Inoltre, la prevista riforma delle norme fiscali dell’UE mira ad aumentare la responsabilità nazionale. Resta però da vedere se questo maggior grado di responsabilità riuscirà davvero a spronare a una maggiore disciplina fiscale in Stati che finora hanno deliberatamente ignorato i criteri di Maastricht.    

Uno sguardo allo specchio

Se da un lato l’UE chiede la sostenibilità delle finanze pubbliche, dall’altro non si può dire che stia dando il buon esempio. Con il programma di ricostruzione “Next Generation EU” adottato nel 2020, l’UE si è infatti autorizzata per la prima volta nella sua storia a contrarre ingenti prestiti. Viste le conseguenze economiche della pandemia, giustificare un programma di ricostruzione da circa 800 miliardi di euro è stato piuttosto facile. 

Tuttavia, per poter garantire i futuri rimborsi dei debiti è servita un’interpretazione “generosa” dell’attuale sistema di risorse proprie dell’UE. Le istituzioni europee hanno dovuto redigere un accordo supplementare che consente loro di imporre “temporaneamente” contributi aggiuntivi agli Stati membri fino allo 0,6% del reddito nazionale lordo annuo. Anche in questo caso “temporaneamente” è un concetto relativo. In teoria, i contributi aggiuntivi potranno infatti essere riscossi fino al 2058. Per la Germania, che nel 2021 ha già versato 25,1 miliardi di euro di contributi netti al bilancio dell’UE, significherebbe sborsare ancora parecchi miliardi di euro.  

Il principio speranza

Gli sforzi dell’UE per rivedere e applicare in modo credibile le regole fiscali sono di per sé lodevoli. Dopotutto, è proprio in tempi di aumento dei tassi d’interesse che gli elevati debiti pubblici tornano a limitare maggiormente la capacità della politica fiscale di agire a livello finanziario.
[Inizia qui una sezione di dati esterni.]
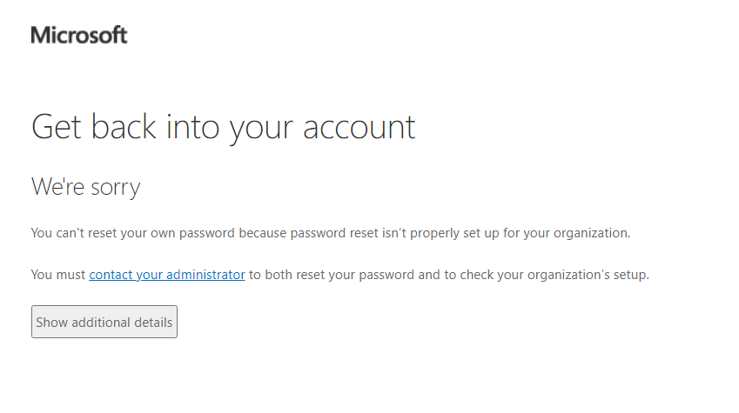The width and height of the screenshot is (739, 413).
Task: Click 'organization.' ending the first paragraph
Action: click(x=592, y=233)
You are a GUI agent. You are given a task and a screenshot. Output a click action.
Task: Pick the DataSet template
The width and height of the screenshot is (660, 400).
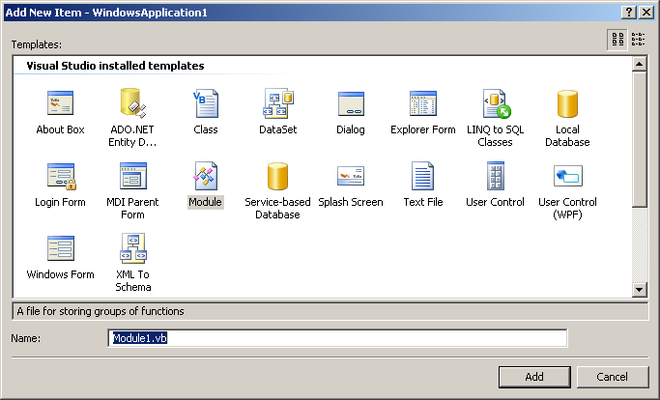[x=278, y=104]

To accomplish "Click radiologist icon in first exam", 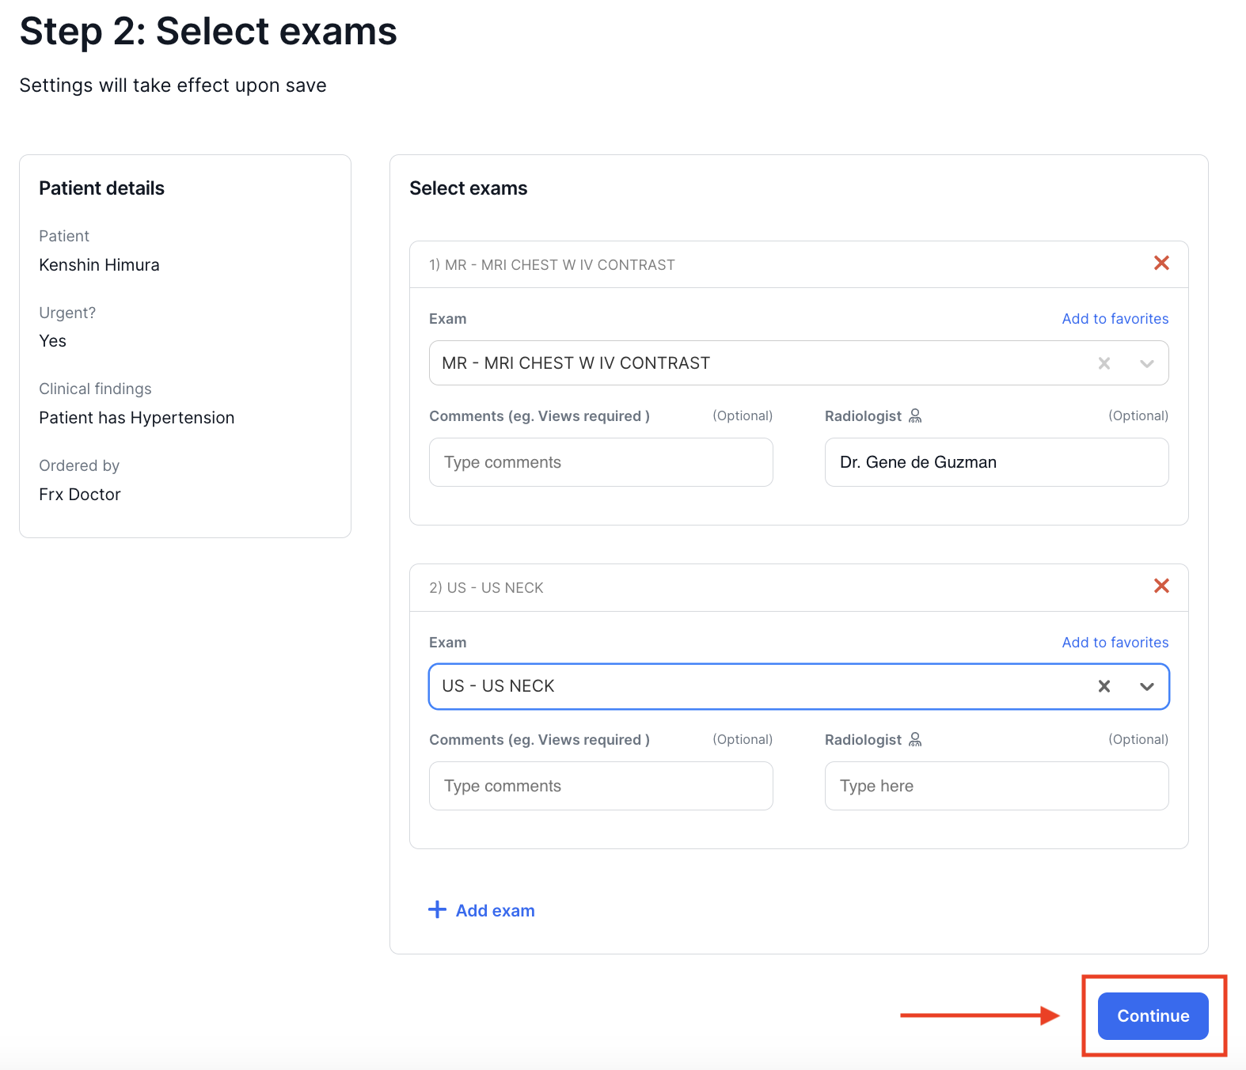I will pyautogui.click(x=915, y=415).
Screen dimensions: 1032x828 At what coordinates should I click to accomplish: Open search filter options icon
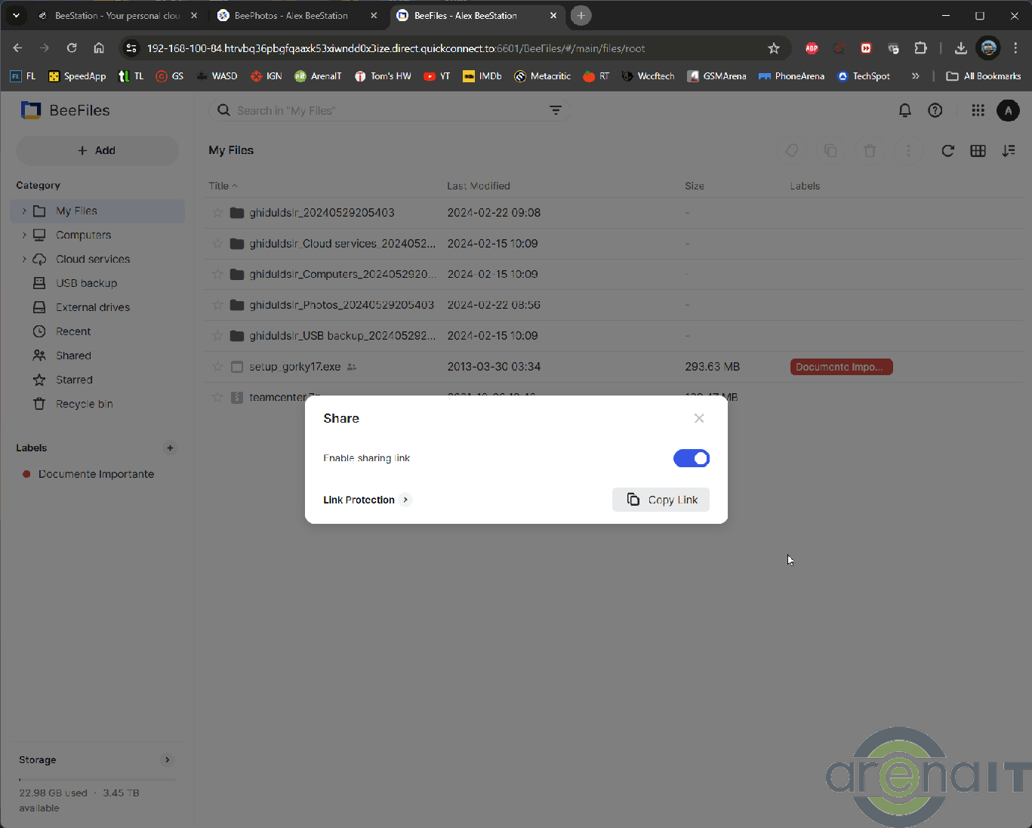(x=555, y=111)
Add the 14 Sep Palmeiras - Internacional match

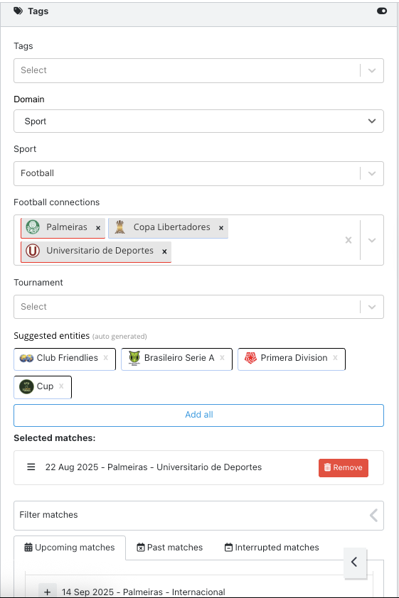pyautogui.click(x=48, y=592)
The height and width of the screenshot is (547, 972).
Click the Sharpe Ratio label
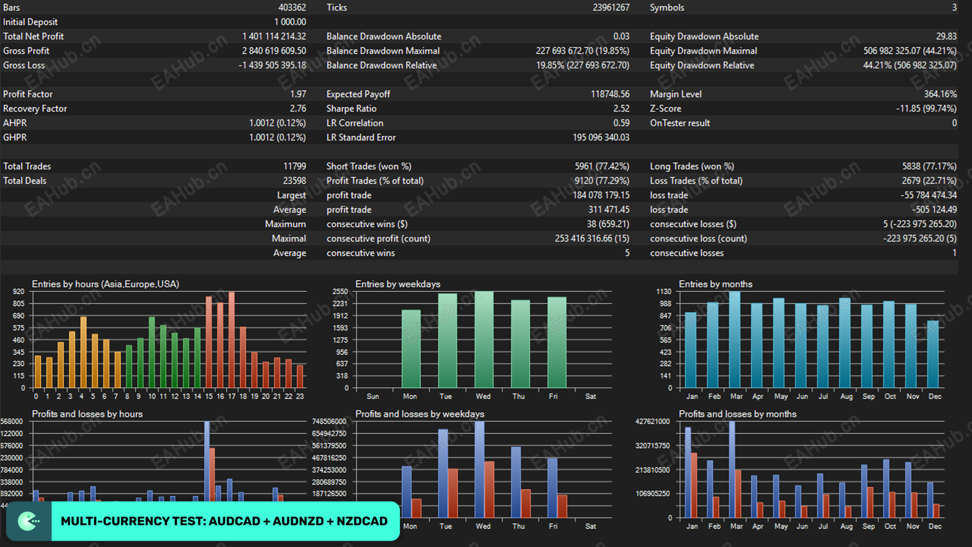351,108
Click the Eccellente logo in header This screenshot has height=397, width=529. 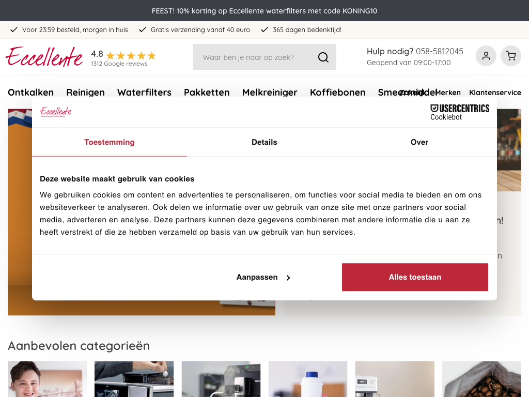(x=44, y=56)
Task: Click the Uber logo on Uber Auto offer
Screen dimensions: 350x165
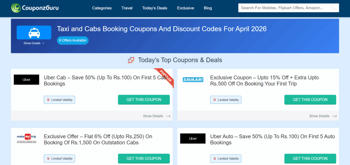Action: coord(193,138)
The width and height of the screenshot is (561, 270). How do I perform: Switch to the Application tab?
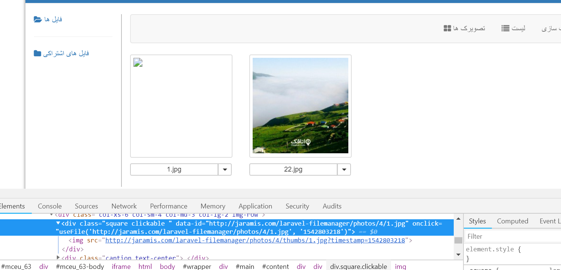pyautogui.click(x=255, y=206)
Nel caso dell’UE, l’indebitamento pubblico si è recentemente attestato su livelli storicamente elevati, pari all’86,4% del PIL. Pertanto, un consolidamento delle finanze statali dell’UE è senza dubbio auspicabile. 

Tuttavia, è lecito chiedersi se la prevista revisione delle regole di bilancio dell’UE possa effettivamente tradursi in una riduzione graduale e sostenibile del debito pubblico. Con i criteri di Maastricht, infatti, esisterebbe già un insieme di norme simili, che però nel caso di molti Stati membri non trova riscontro né nella disciplina di bilancio annuale né nei rapporti debito pubblico/PIL. Anche per questo è normale mettere in dubbio la capacità dei futuri meccanismi sanzionatori di far rispettare davvero le eventuali regole fiscali riviste. 

Non è detto però che prima o poi non si riuscirà a implementare una politica effettivamente capace di consolidare in modo sostenibile le finanze statali dell’UE. O che il persistere di un’inflazione elevata non fornisca l’aiuto necessario, svalutando i vecchi debiti e aumentando le entrate fiscali – facendo così scendere il rapporto debito/PIL come per magia senza grandi riforme politiche (e in definitiva a spese dei cittadini).  

Una cosa però è certa: il successo del consolidamento delle finanze pubbliche è tutt’altro che scontato. In questo caso, uno sguardo al passato non è molto incoraggiante. Se la “disciplina di bilancio” dovesse continuare sulla scia degli ultimi anni e decenni, non resterebbe che appellarsi al “principio speranza”.